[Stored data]
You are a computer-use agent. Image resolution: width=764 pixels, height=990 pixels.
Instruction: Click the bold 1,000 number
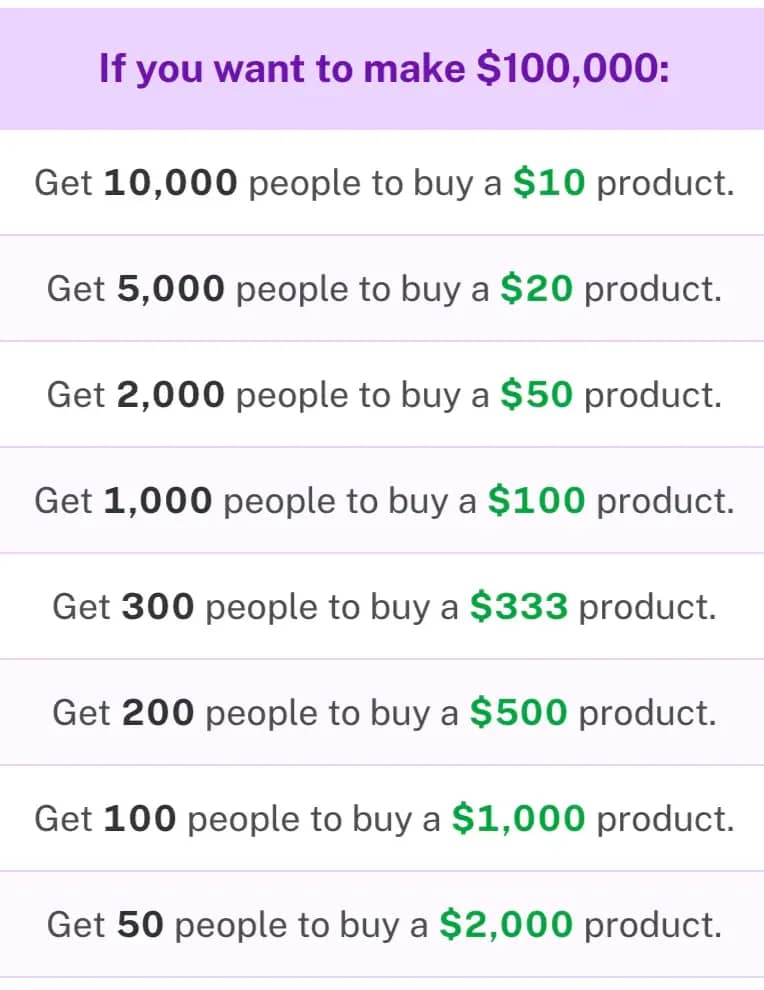(158, 501)
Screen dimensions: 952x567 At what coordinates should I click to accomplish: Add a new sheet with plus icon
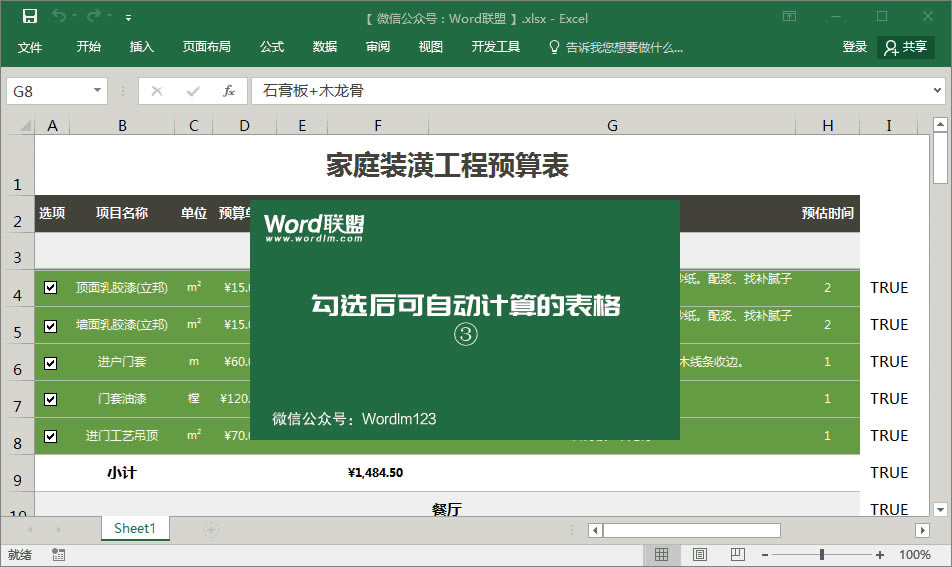click(211, 529)
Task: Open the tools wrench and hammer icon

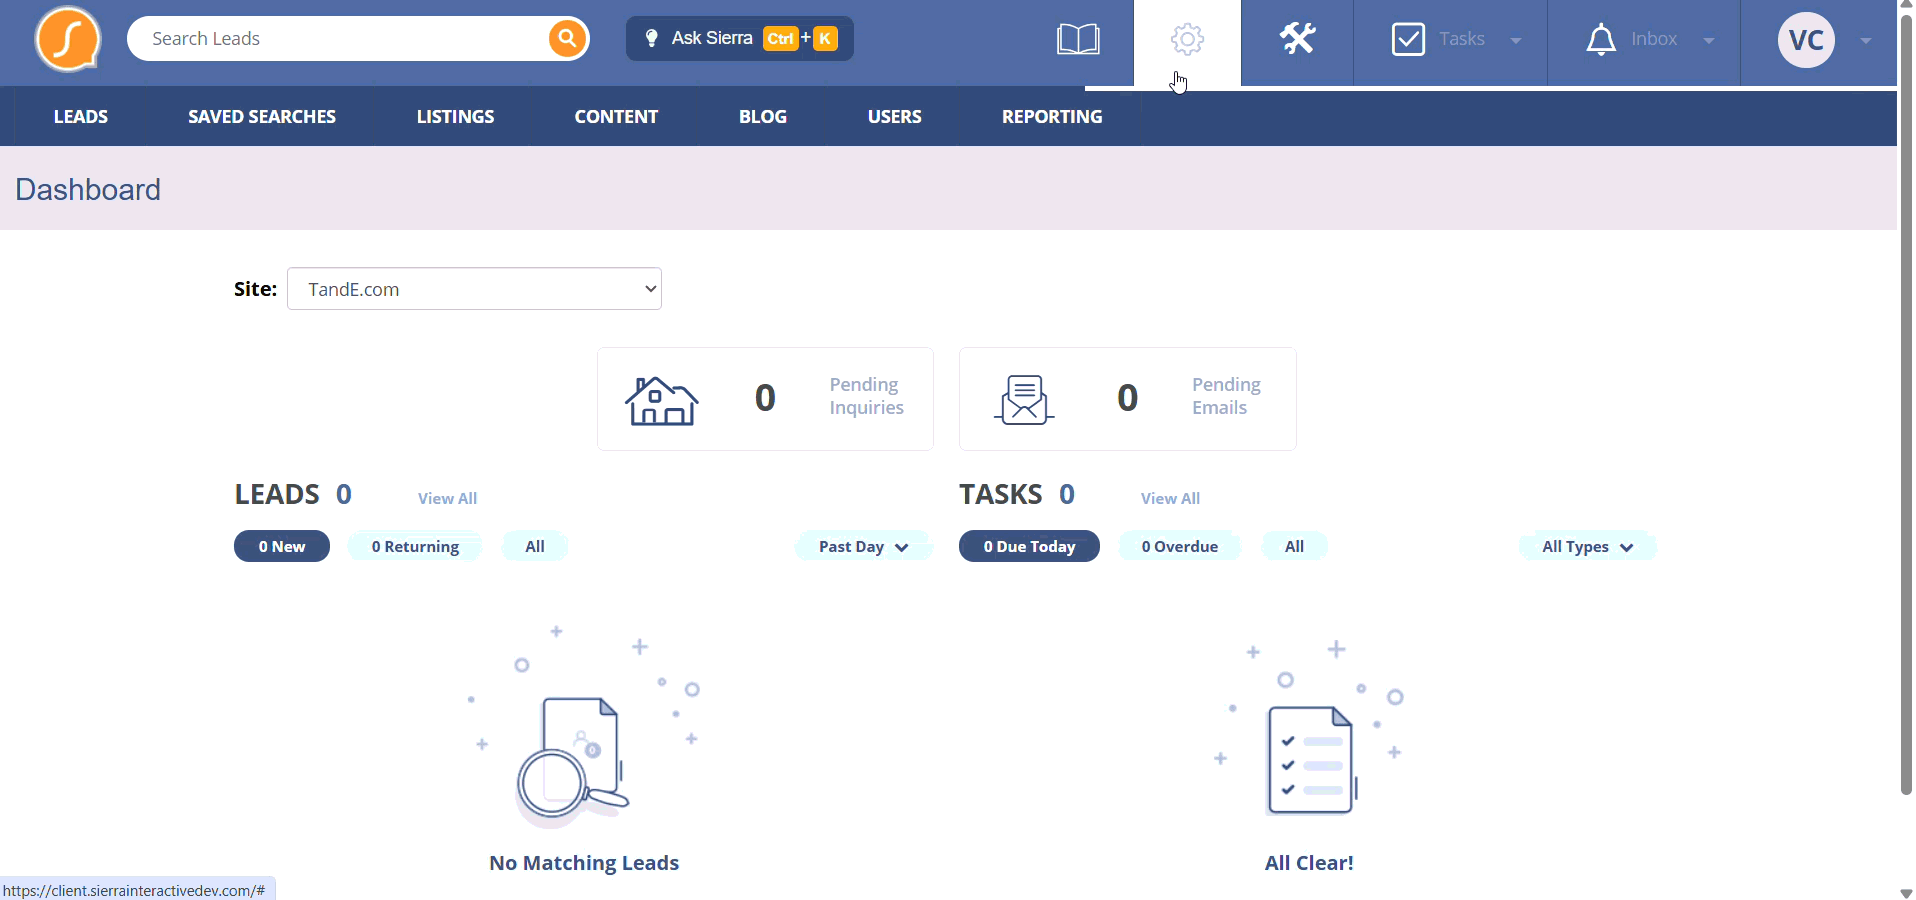Action: (x=1297, y=39)
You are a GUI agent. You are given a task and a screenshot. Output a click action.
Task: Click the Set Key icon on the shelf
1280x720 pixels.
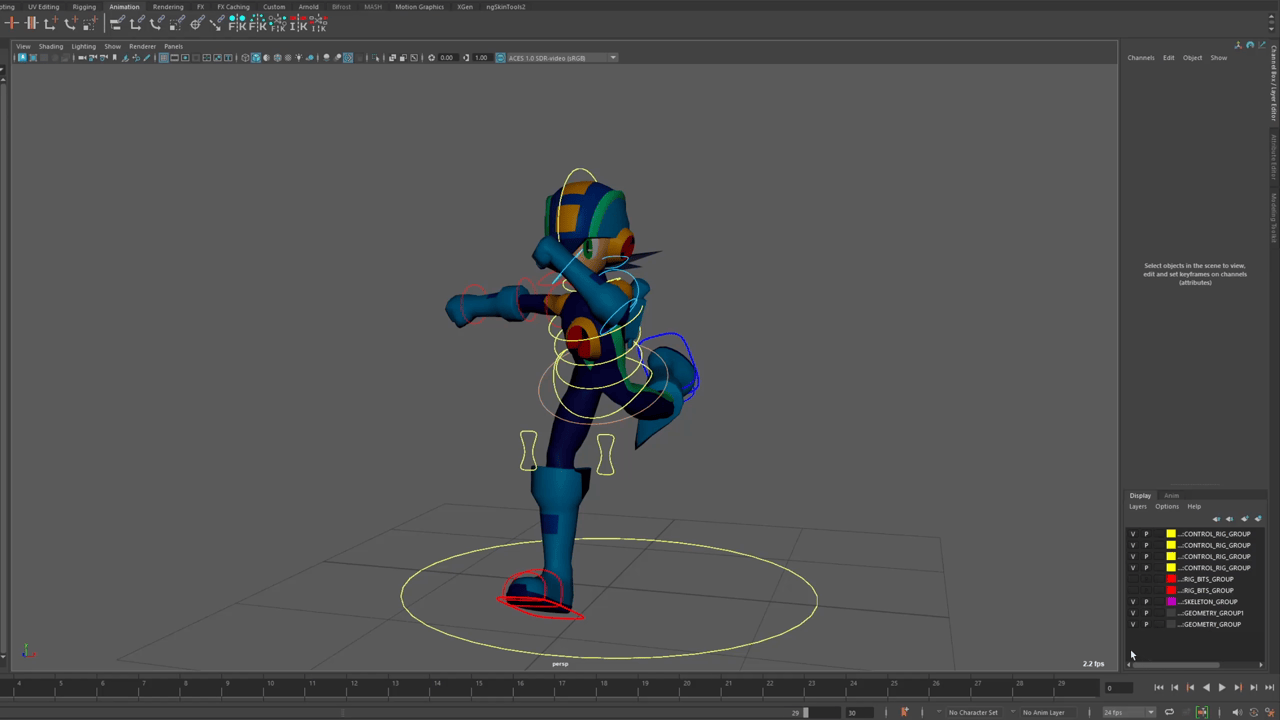12,23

**DIRECTIONS**
Can the lines from the start of the records through the line with "Task: Click the Set Key icon on the shelf" be given again exactly, with the pictures left out?

**ANSWER BOX**
You are a computer-use agent. Image resolution: width=764 pixels, height=990 pixels.
Instruction: Click the bold 1,000 number
(158, 501)
Screen dimensions: 952x567 At what coordinates should I click to accomplish: Add a new sheet with plus icon
click(211, 529)
Task: Open the tools wrench and hammer icon

Action: (x=1297, y=39)
You are a GUI agent. You are given a task and a screenshot. Output a click action.
Task: Click the Set Key icon on the shelf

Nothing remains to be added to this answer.